WORK REQUIRED » Return the entries below in their exact form, leaving the pictures out.

Dataset entries:
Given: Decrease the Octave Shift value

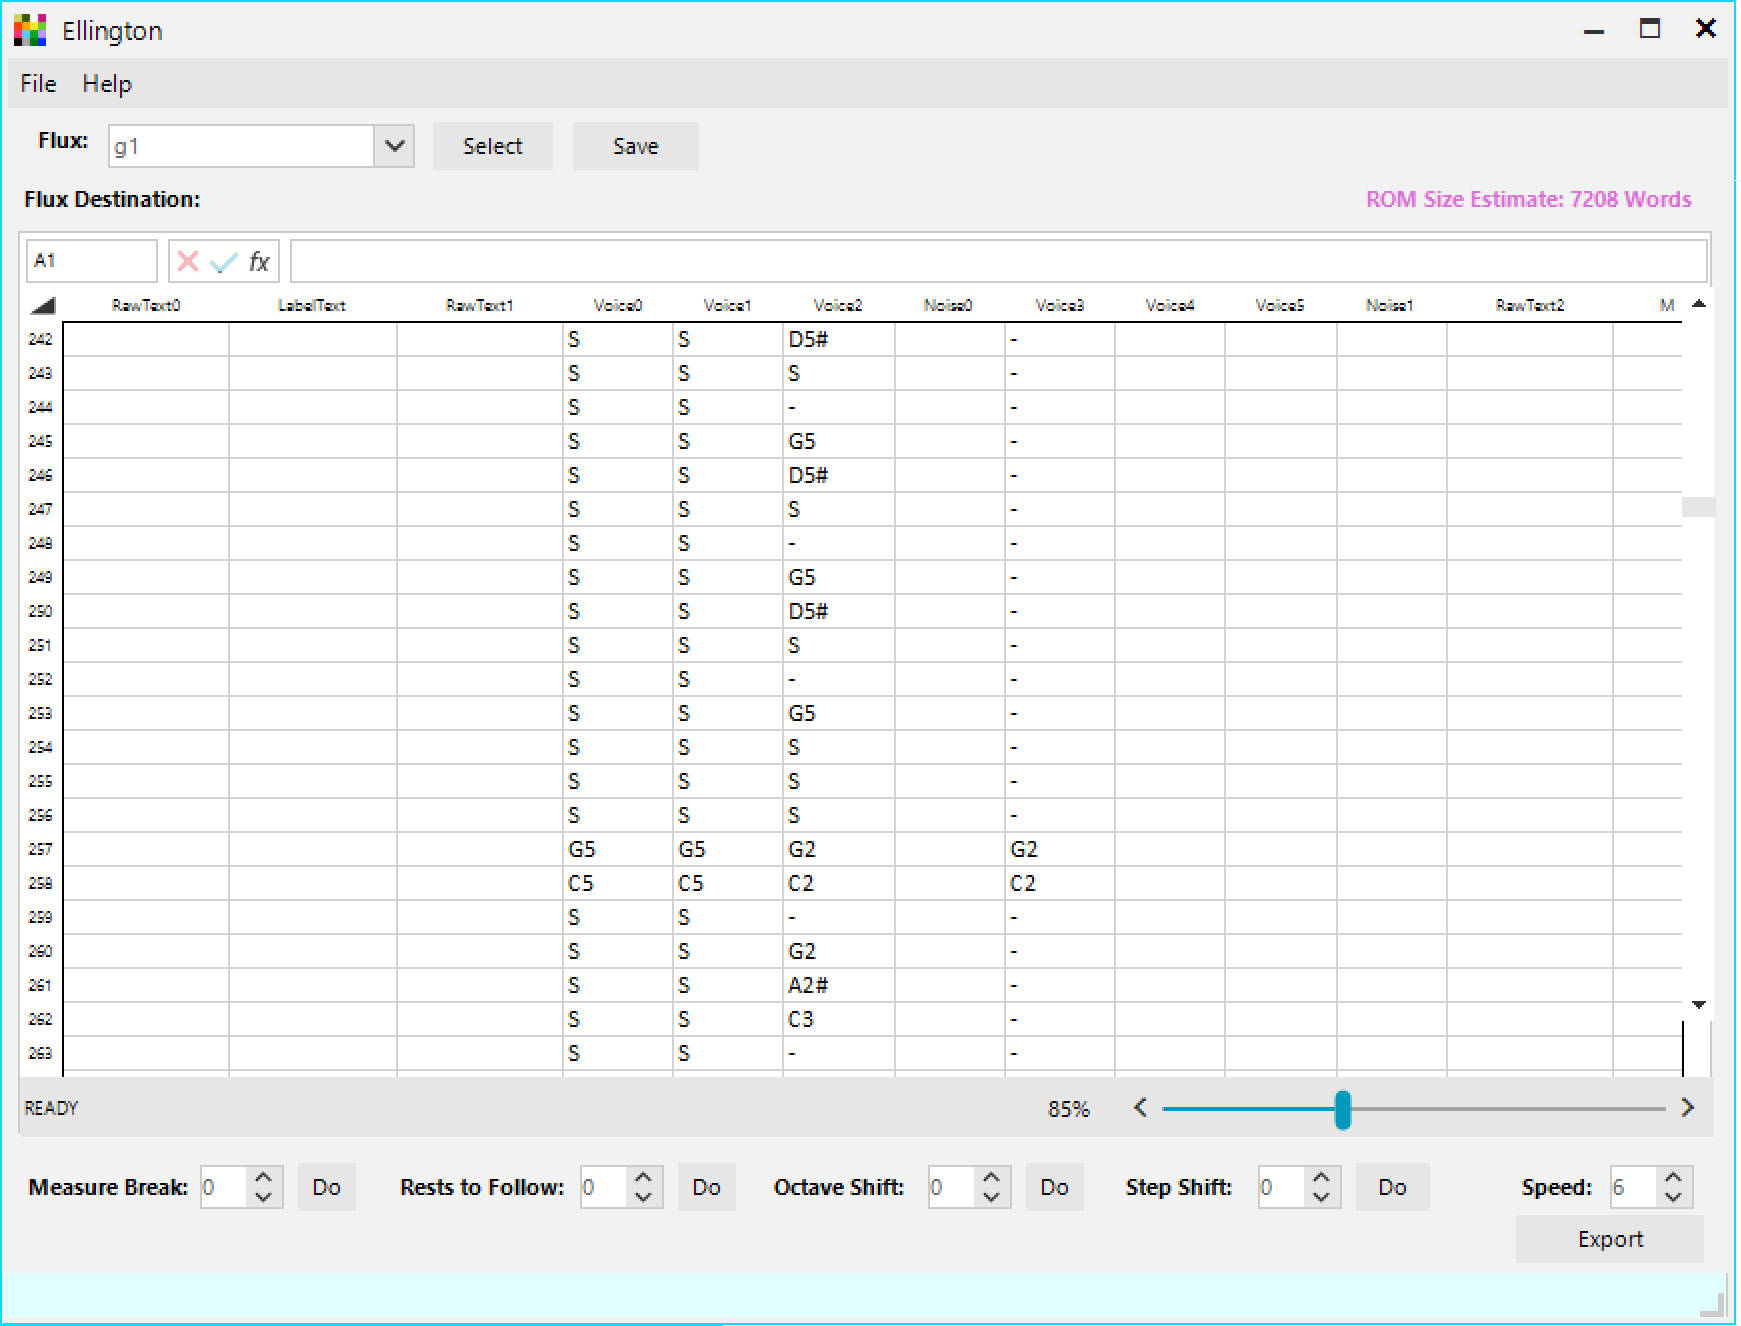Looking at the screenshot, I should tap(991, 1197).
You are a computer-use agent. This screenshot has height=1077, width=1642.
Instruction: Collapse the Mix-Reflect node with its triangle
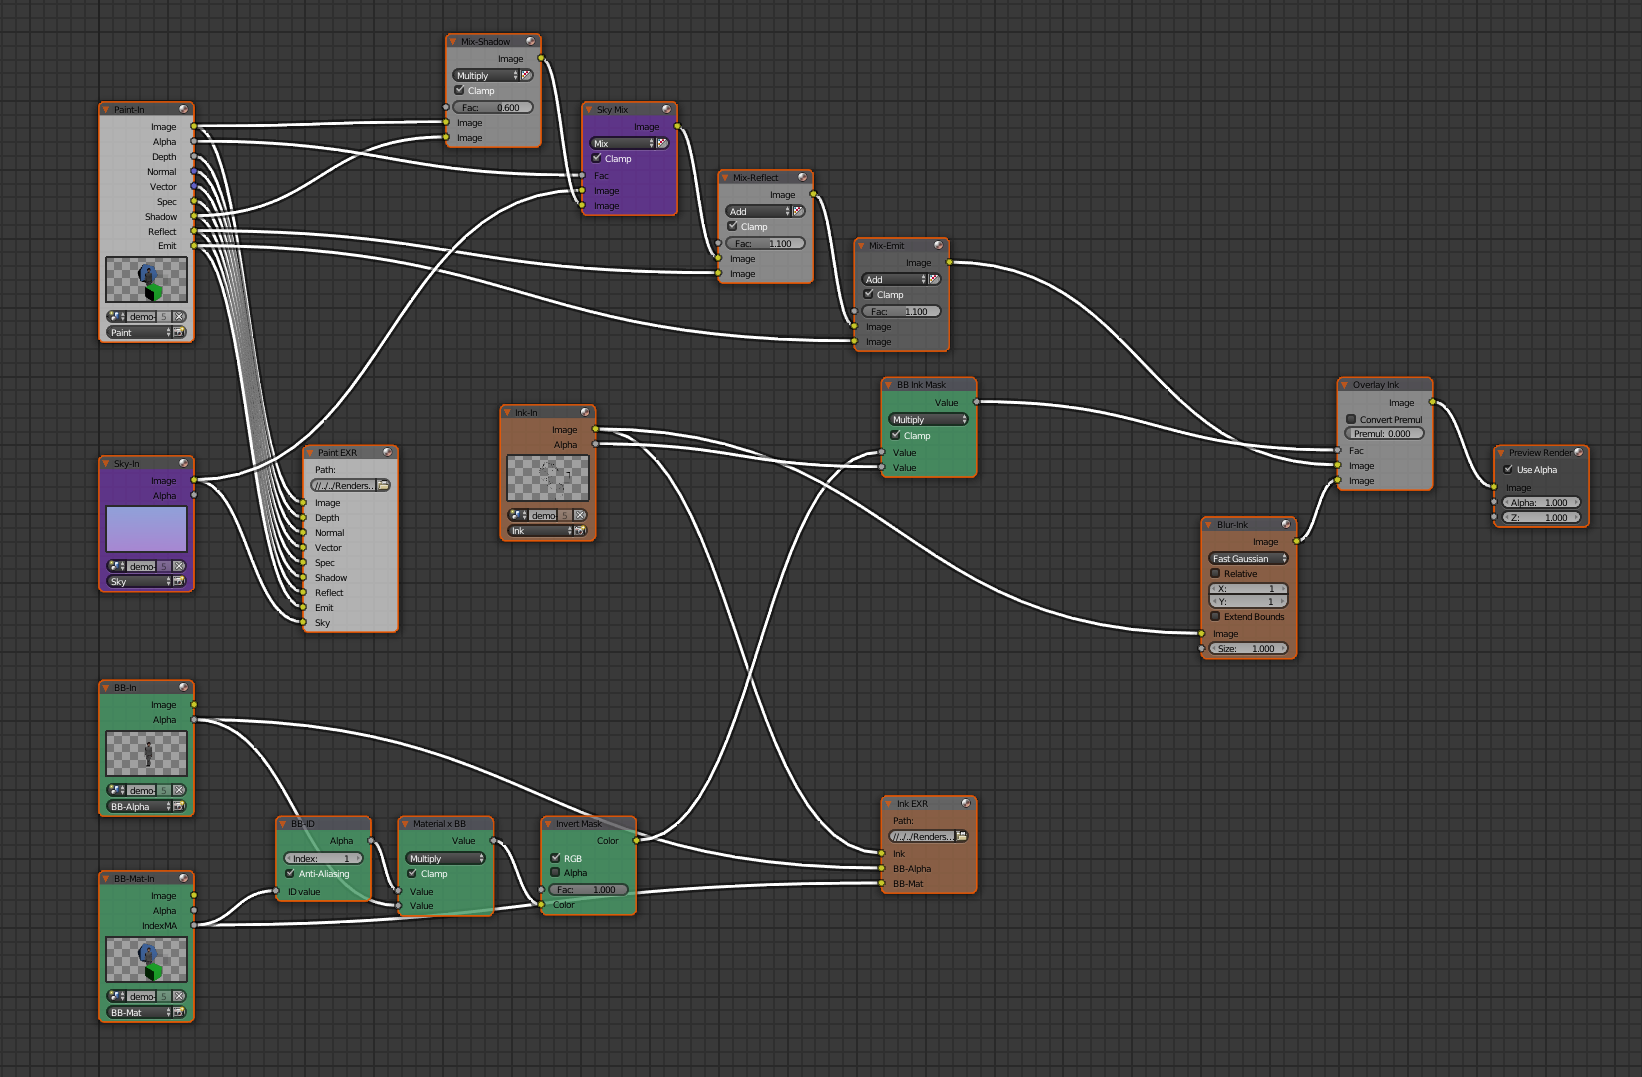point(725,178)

RESPONSE AREA »
Given: Decrease the Octave Shift value

Looking at the screenshot, I should tap(991, 1197).
You are a computer-use agent. This screenshot has height=1077, width=1642.
Instruction: Collapse the Mix-Reflect node with its triangle
point(725,178)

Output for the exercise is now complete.